The multi‐state models expanded the applicability of AlphaFold. These models improved the correct prediction of ligand binding poses using protein‐ligand docking. Especially with active state models, they outperformed other computational models in terms of the docking success rate, reaching almost the same success rate as with experimental structures. Furthermore, GPCR–ligand complex structures were successfully predicted in a blind test, GPCR Dock 2021. The multi‐state modeling approach introduced here can be extended in principle to other protein families such as kinases as long as experimental structures in multiple states are available to form state‐specific template databases and we expect that the approach described here is a first step towards capturing not just native structures but conformational dynamics at high accuracy via machine learning‐based approaches.
4. METHODS
4.1. Multi‐state protein modeling protocols
Several protein structure prediction protocols were tested to model GPCRs as active and inactive states. First, the original pipeline of AF2 5 was used to predict GPCR structures. The input consists of target protein sequences, MSAs, and structure templates; as output five models are predicted. We checked whether AF2 can model both active and inactive states. For a GPCR, structural similarities to active and inactive experimental structures were evaluated. The ability of being able to model multiple states was judged based on some of the five models being closer to active state than inactive state while others were closer to the other state. In addition, we intended to guide AF2 to model a specific activation state structure using activation state‐annotated GPCR structure databases. A database was built for each active or inactive state. The details about how databases were constructed are described in the following section. Protein structure prediction for a state was guided by the input database for the state, as a replacement of the PDB70 database. 30 Databases were used in two ways. One approach was to simply replace the PDB70 database for the structure template search. In another approach, residues in the input MSAs were modified to gaps for sequence positions which were aligned to selected structure templates from the activation state‐annotated databases. (Algorithm S1) Furthermore, an ablation study was performed to better understand the role of each input feature.

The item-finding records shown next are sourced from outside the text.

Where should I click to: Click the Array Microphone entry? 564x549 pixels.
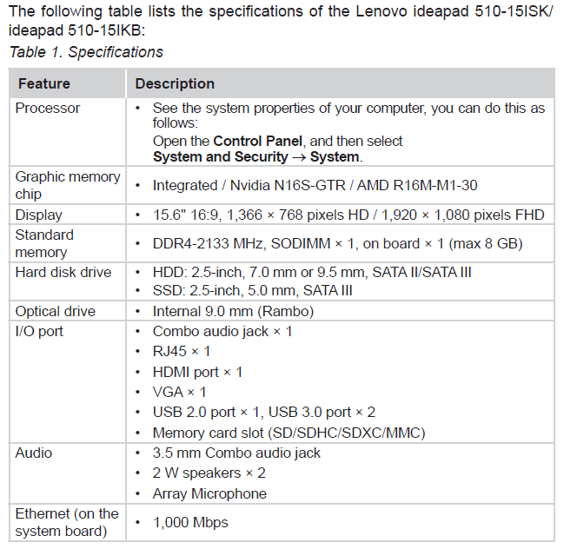(209, 493)
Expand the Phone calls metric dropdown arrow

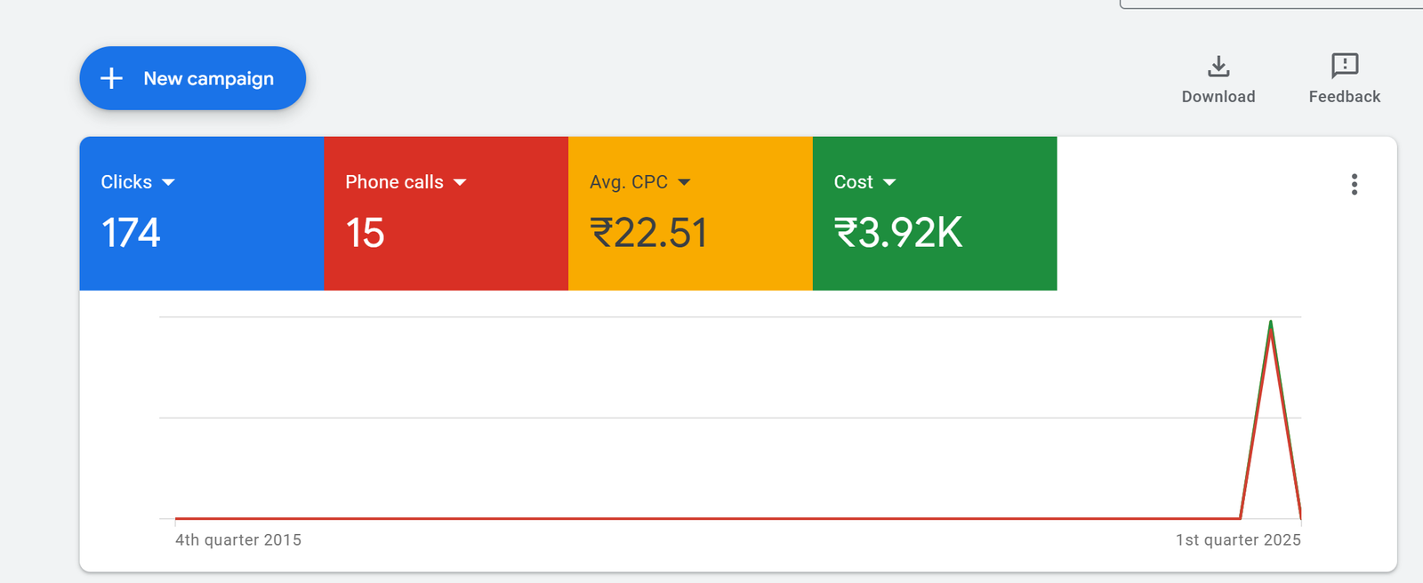(460, 182)
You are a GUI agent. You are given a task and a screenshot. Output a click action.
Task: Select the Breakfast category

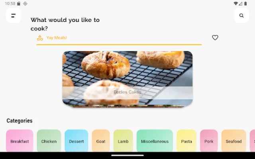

The original AF2 method was compared with three variants: one without MSAs, one without structure templates, and one without both MSAs and structure templates. Finally, as a reference, structure prediction was performed via template‐based modeling using MODELLER 31 with the identical structure templates and the sequence alignments used for the AF2 predictions.
4.2. Building activation state‐annotated GPCR structure databases
Template structure databases for each active and inactive state GPCRs were built based on the GPCRdb 25 , 26 activation state annotation. The database building procedure was based on the official procedure of building customized HHsearch 30 database. A list of PDB IDs was collected from the GPCRdb for either active or inactive states. GPCR sequences were extracted from mmCIF files of each PDB entry. If there were multiple chains of GPCRs for a PDB entry, a preferred chain selected by the GPCRdb was used. To remove redundant sequences, the extracted sequences were clustered by MMseqs2 39 with a sequence identity cutoff of 100% and a sequence coverage of 100%. For each representative sequence for a cluster, a multiple sequence alignment was generated using HHblits 30 by searching homologous sequences against the UniClust30 database with two iterations and HHblits default options. The generated multiple sequence alignments were postprocessed to build a HHsearch database for a given state. As of July 29, 2021, there were 224 and 309 experimentally determined structures for active and inactive state structures, respectively. And, they resulted in 161 and 206 unique entries for the activation state‐annotated GPCR structure databases after removing proteins with identical sequences.
4.3. Benchmark tests
A benchmark set of human GPCRs was used to evaluate the different protocols for multi‐state modeling of proteins. The set was composed of human GPCRs that were experimentally first determined after May 01, 2018 and before January 05, 2022. Since AF2 5 was trained protein structures determined by April 30, 2018, thus, none of the GPCR structures that were used for the training were included in the benchmark set. There were 68 GPCRs in the set, and they are summarized in Table S2. Among them, there were 49 and 30 GPCRs for the active and inactive states, and 15 GPCRs were determined in both active and inactive states. For the benchmark test, close homologous structures that have a sequence identity higher than a cutoff of 70% were excluded from the template lists. For the model accuracy evaluation in terms of TM‐RMSD, the Cα‐RMSD was evaluated using transmembrane helices, whose definition was taken from the GPCRdb. 25 , 26 An experimental structure was considered as a reference structure if it had a resolution of 4.0 Å or higher. If there were multiple experimental structures for an activation state of a GPCR, the closest result was reported. For the evaluation of loop model qualities, Cα‐RMSDs of three intracellular loops (ICLs) and three extracellular loops (ECLs) were calculated. A loop is defined as a region from the last residue of a TM helix to the first residue of its next TM helix. Loop residues that have B‐factors higher than 100 Å2 were excluded from the loop analysis because of the associated structural uncertainties.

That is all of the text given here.